__Do this__. Write out each of the lines below word for word, omitting the pictures.

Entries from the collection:

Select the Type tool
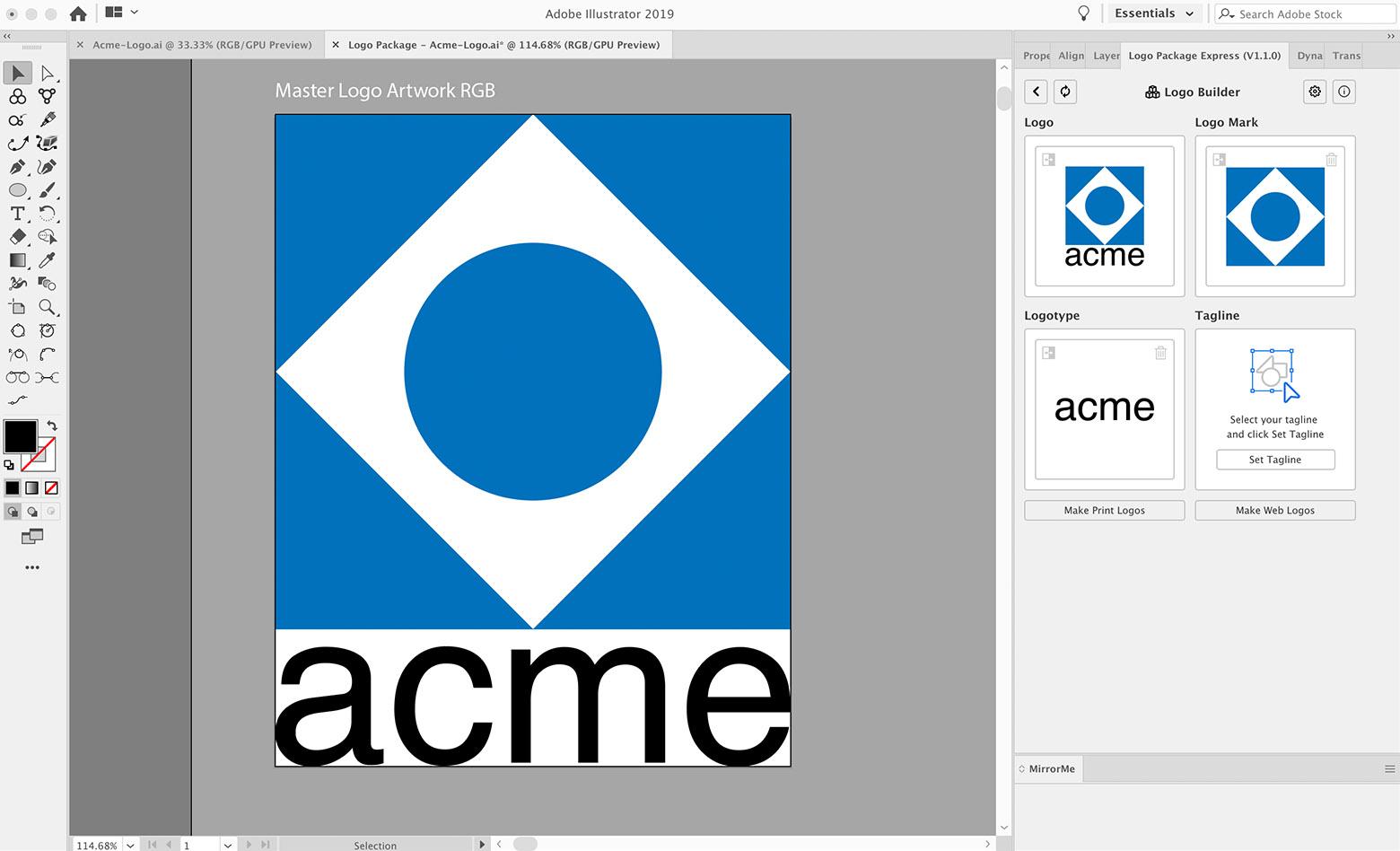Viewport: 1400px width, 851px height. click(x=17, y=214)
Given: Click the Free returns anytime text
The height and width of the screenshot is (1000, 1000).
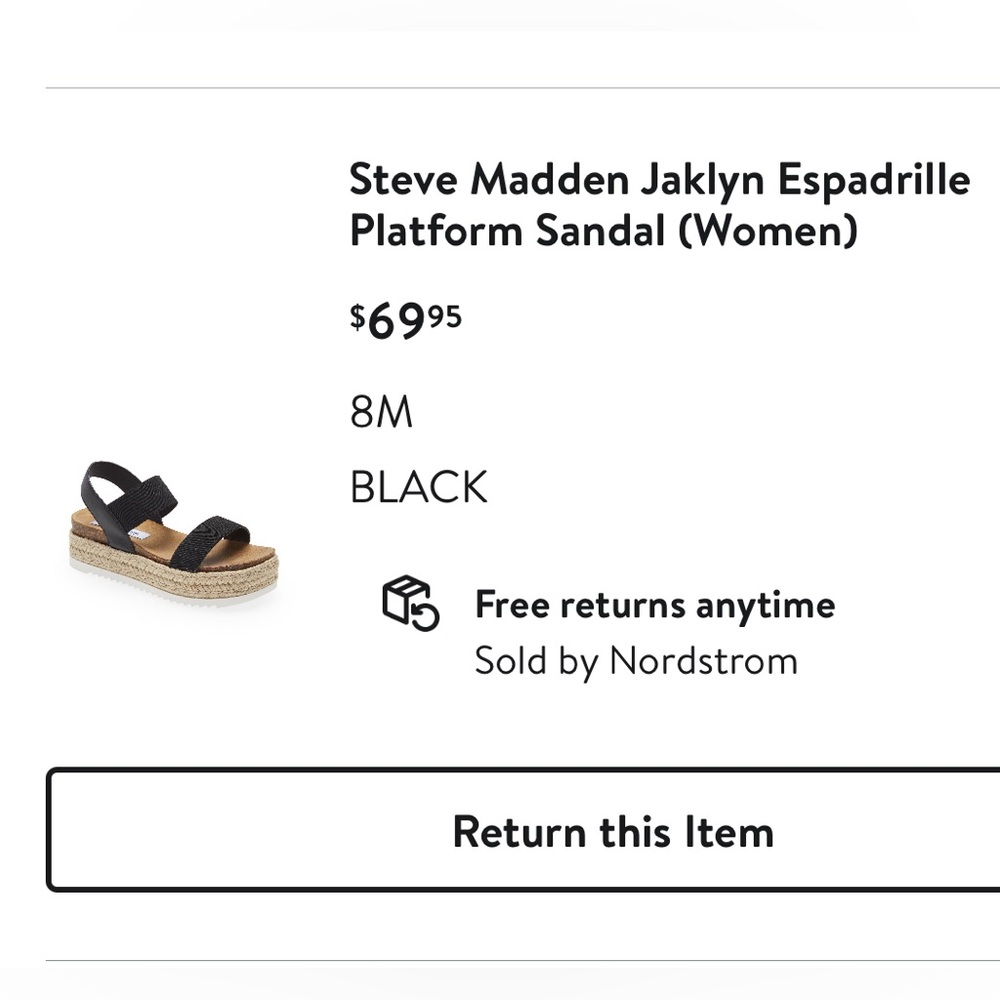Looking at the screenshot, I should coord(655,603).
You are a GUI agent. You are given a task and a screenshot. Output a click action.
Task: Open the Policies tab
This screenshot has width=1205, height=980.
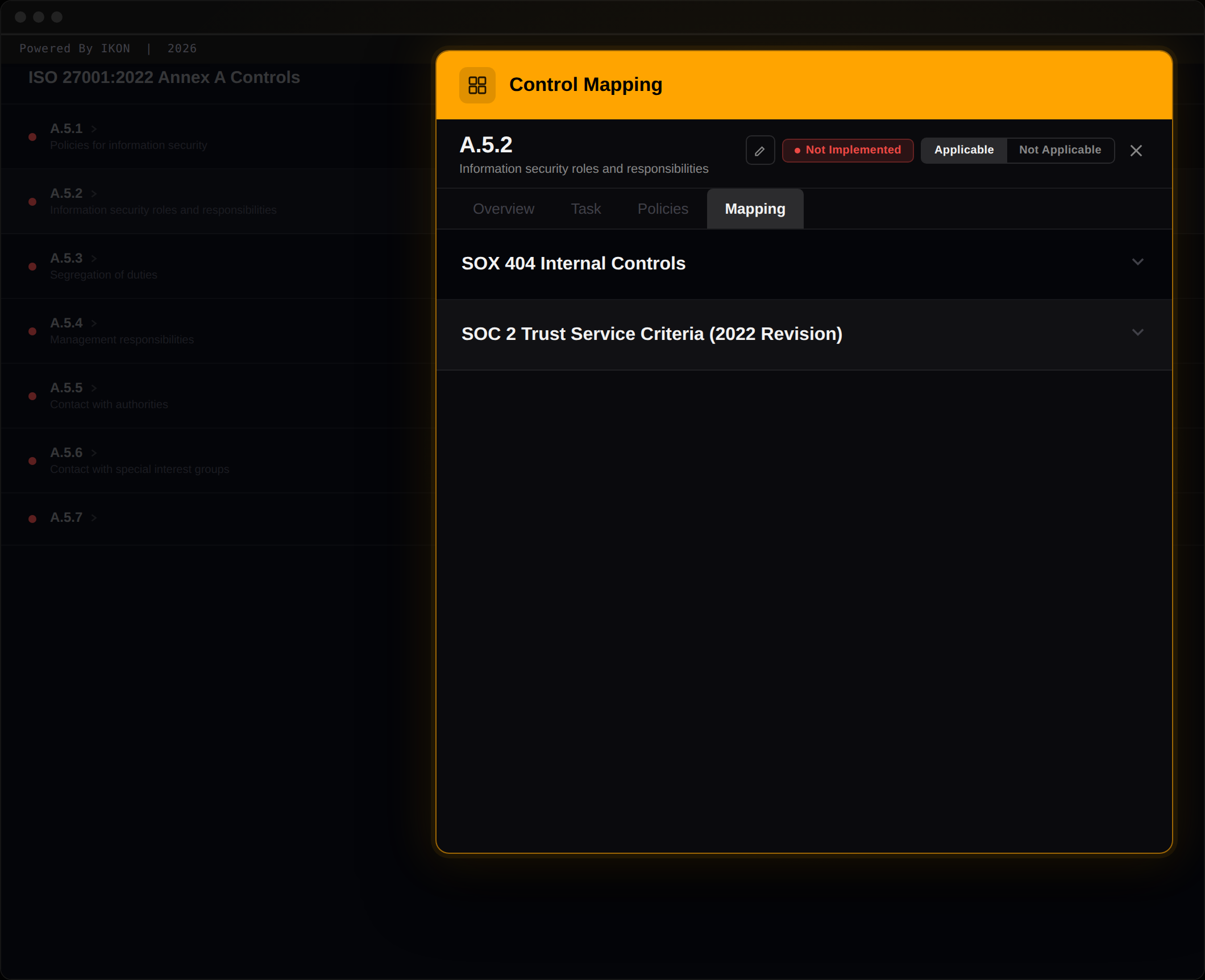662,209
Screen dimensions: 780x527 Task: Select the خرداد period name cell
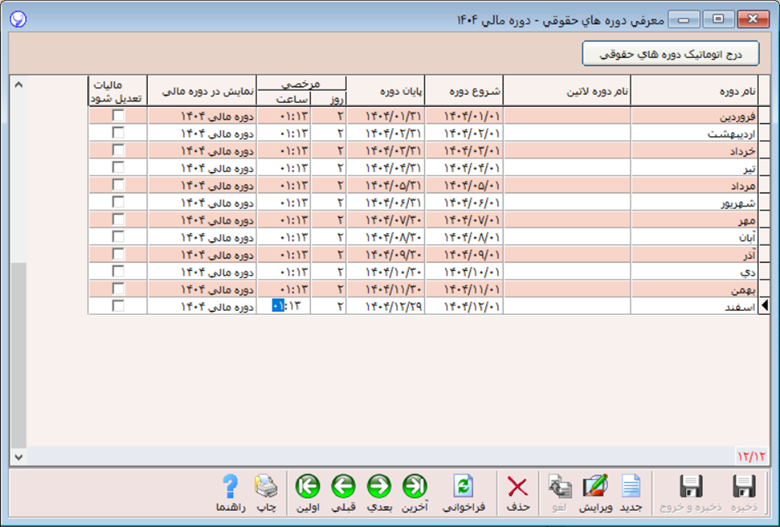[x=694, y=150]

__Result of this task__.
Select the Type tool
Viewport: 1400px width, 851px height. click(x=17, y=214)
Given: Click the Free returns anytime text
The height and width of the screenshot is (1000, 1000).
Looking at the screenshot, I should coord(655,603).
You are a GUI agent. You are given a task and a screenshot. Output a click action.
Task: Open the Policies tab
This screenshot has width=1205, height=980.
662,209
Screen dimensions: 780x527 Task: Select the خرداد period name cell
[x=694, y=150]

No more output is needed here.